Our series Lessons from Startup Culture focuses on the ways in which startups have changed the business landscape through the necessity of innovation and outside-the-box thinking. While many larger companies face different challenges, there is still a lot to be learned by examining how small businesses navigate product design, branding, and marketing on a limited (often nearly non-existent) budget.
In this installment, we’ll explore the marketing strategies that pioneering startups have developed in response to emerging social media landscapes and out of a need to build name recognition and introduce new products to their target markets.
An Interconnected Relationship with Social Media
It’s no surprise that social media and startup/internet companies have grown together, not least because today’s social media giants were tiny startups themselves not too long ago. This symbiotic relationship has both shaped and been shaped by the rise of social media platforms like Facebook, Twitter, YouTube, and Instagram, which have provided low-cost marketing opportunities for new companies to reach target demographics in their communities and across the globe. This foundational interconnectedness hasn’t been missed by big business, of course – active participation on social media is no longer optional for companies of any size.
Let’s look at a few of the ways startups have created innovative marketing strategies through social media:
Marketing Solutions, Not Products
No matter how effective your marketing, a new product will inevitably hit a wall if it doesn’t solve a problem for its consumer base. The problem might be very practical or seemingly inconsequential, but by presenting a new product as a solution, marketers narrow their initial focus to a specific target market that can be found online. Whether through posting on community forums, creating viral how-to videos, or simply producing content geared at answering related questions, startup companies discovered that marketing their product as a solution to a problem increased initial interest at a pivotal time for growth.
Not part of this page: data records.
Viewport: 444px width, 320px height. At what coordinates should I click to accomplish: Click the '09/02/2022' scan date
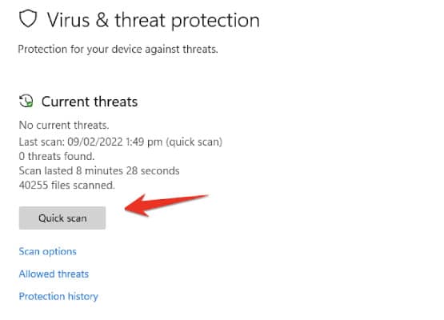coord(95,142)
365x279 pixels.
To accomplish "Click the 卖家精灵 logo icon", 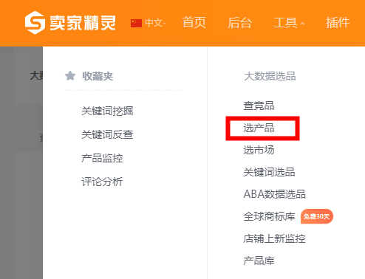I will click(x=35, y=22).
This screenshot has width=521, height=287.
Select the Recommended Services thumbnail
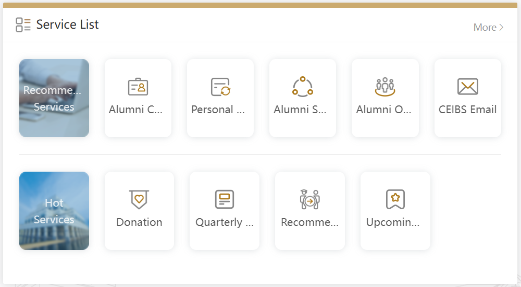(54, 98)
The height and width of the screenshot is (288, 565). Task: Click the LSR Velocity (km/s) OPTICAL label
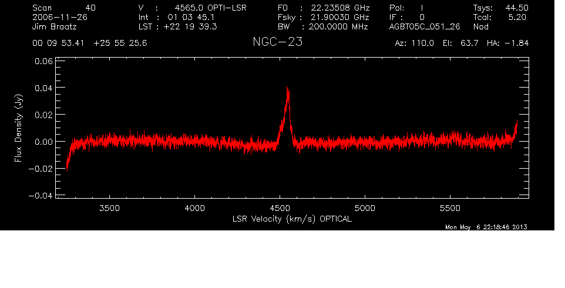292,219
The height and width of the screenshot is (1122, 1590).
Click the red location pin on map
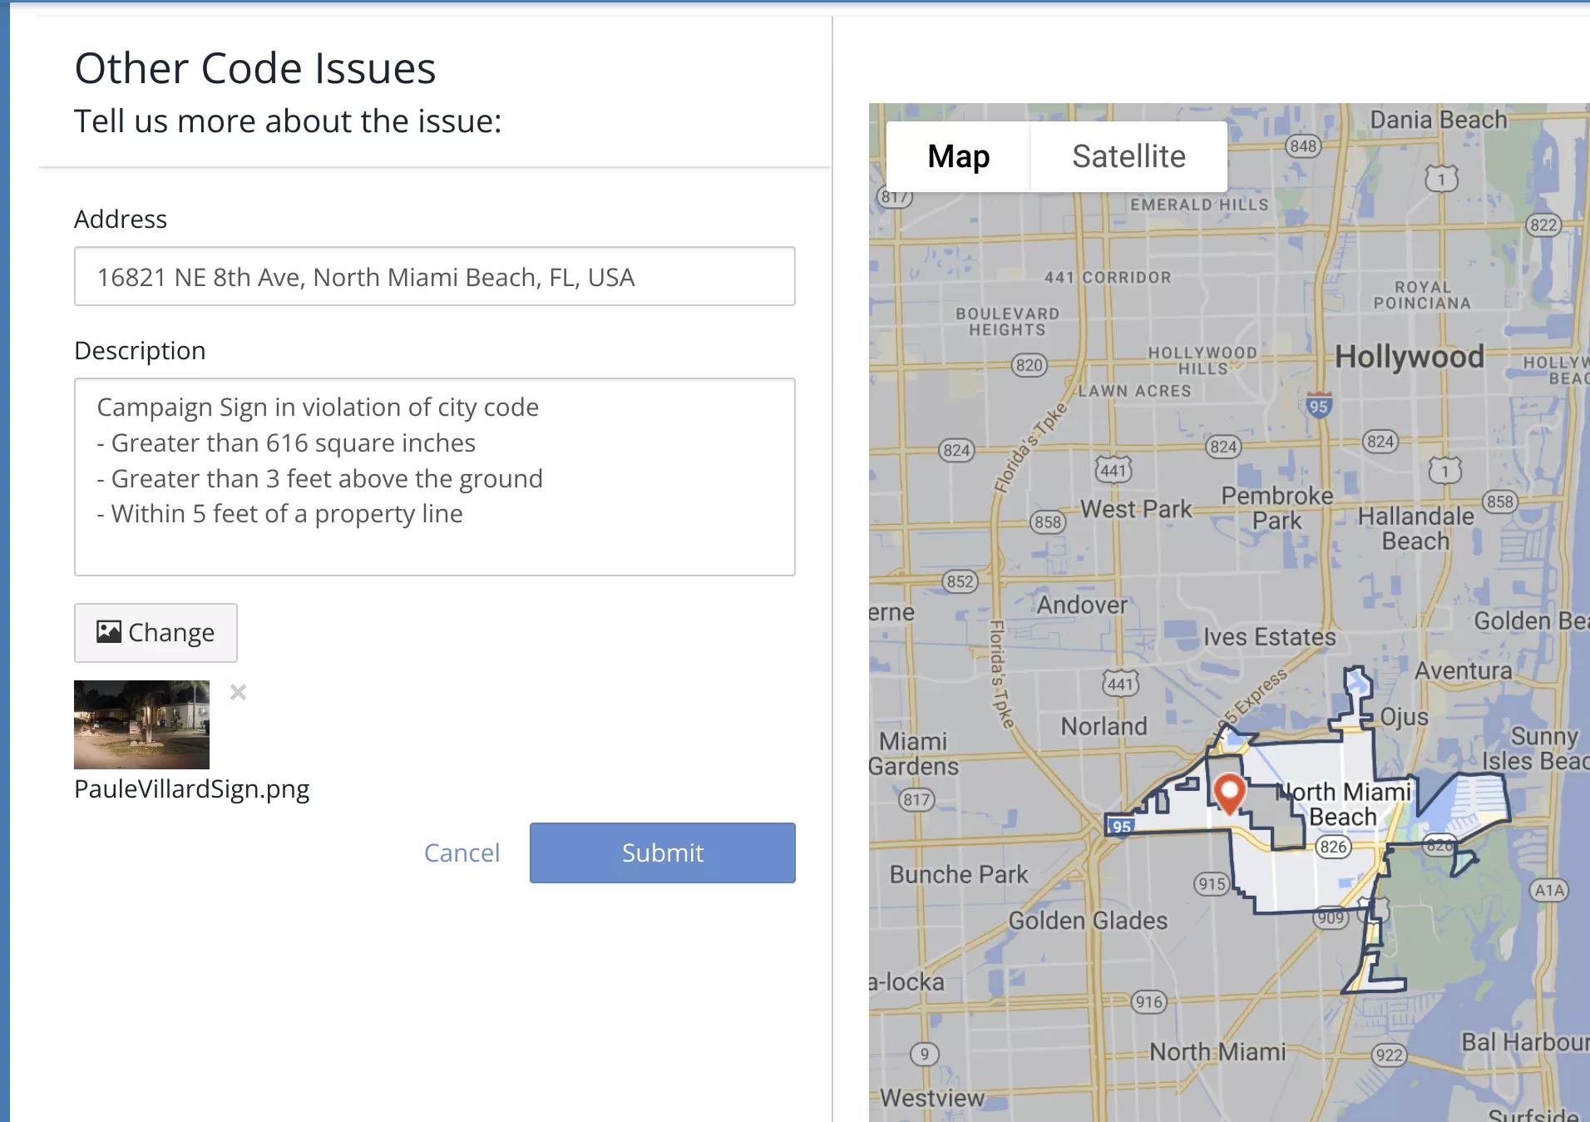pos(1228,791)
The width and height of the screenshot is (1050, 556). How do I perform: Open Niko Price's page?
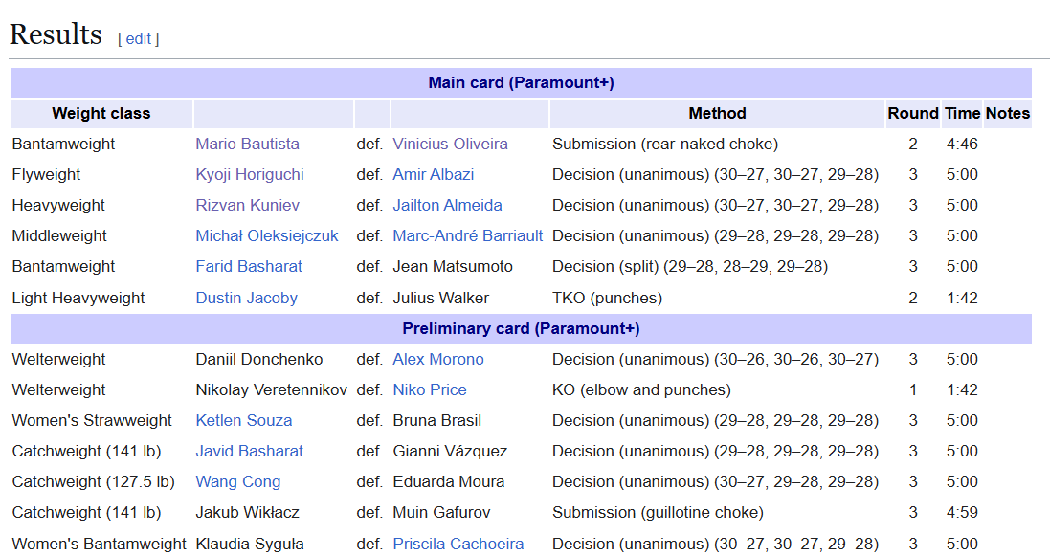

Sometimes, it’s all about who you know. Social media created a new tier of internet celebrities (for better or worse) who gained immense powers of influence over their followers. Savvy startups realized early on that attention from influencers could lead to a big boost in sales, and courted them with free products in the hopes that they would make their way into an Instagram post or YouTube video. The personal, storytelling-fueled nature of social media dovetails perfectly with many companies marketing efforts. While some claim that the age of the influencer is over, there’s still nothing like an endorsement from a prominent personality to gain traction in their particular demographic group.
Embracing “New” Media
From viral video challenges to branded Instagram accounts, the ways marketers reach an audience have changed drastically since the era of print and radio ads. One newer form of content creation, podcasting, has provided a way to reach specific market segments with an influencer twist. Casper mattresses was one of the first startups to leverage podcast advertising and make a splash with Millennials. Hearing their favorite podcast host gush about the great night of sleep they got on their new Casper mattress inspired many new customers to try one out for themselves and introduce the brand to their own social networks.
Driving Sales by Doing Good
As younger demographics grew up in our social media-connected world, they developed a preference for brands who feature social good in their messaging and core values. TOMS Shoes found early success with a one-for-one model in which every purchase provided a pair of shoes for someone who needed them. A number of eco-friendly clothing brands have recently launched with product lines made from recycled plastic. If it’s good for society, it’s good marketing strategy – after all, what’s more shareable than a product you can truly feel good about?
Startups Lead the Way
The next blockbuster marketing idea is just around the corner, and odds are good that a scrappy startup is behind it. Whether you’re a brand new brand or an established corporation, these social media strategies can bring out the best in your marketing efforts. Learning to thrive within a limited budget is a smart move for businesses of any size, and we’ve got our eye on startup innovation to pave the way.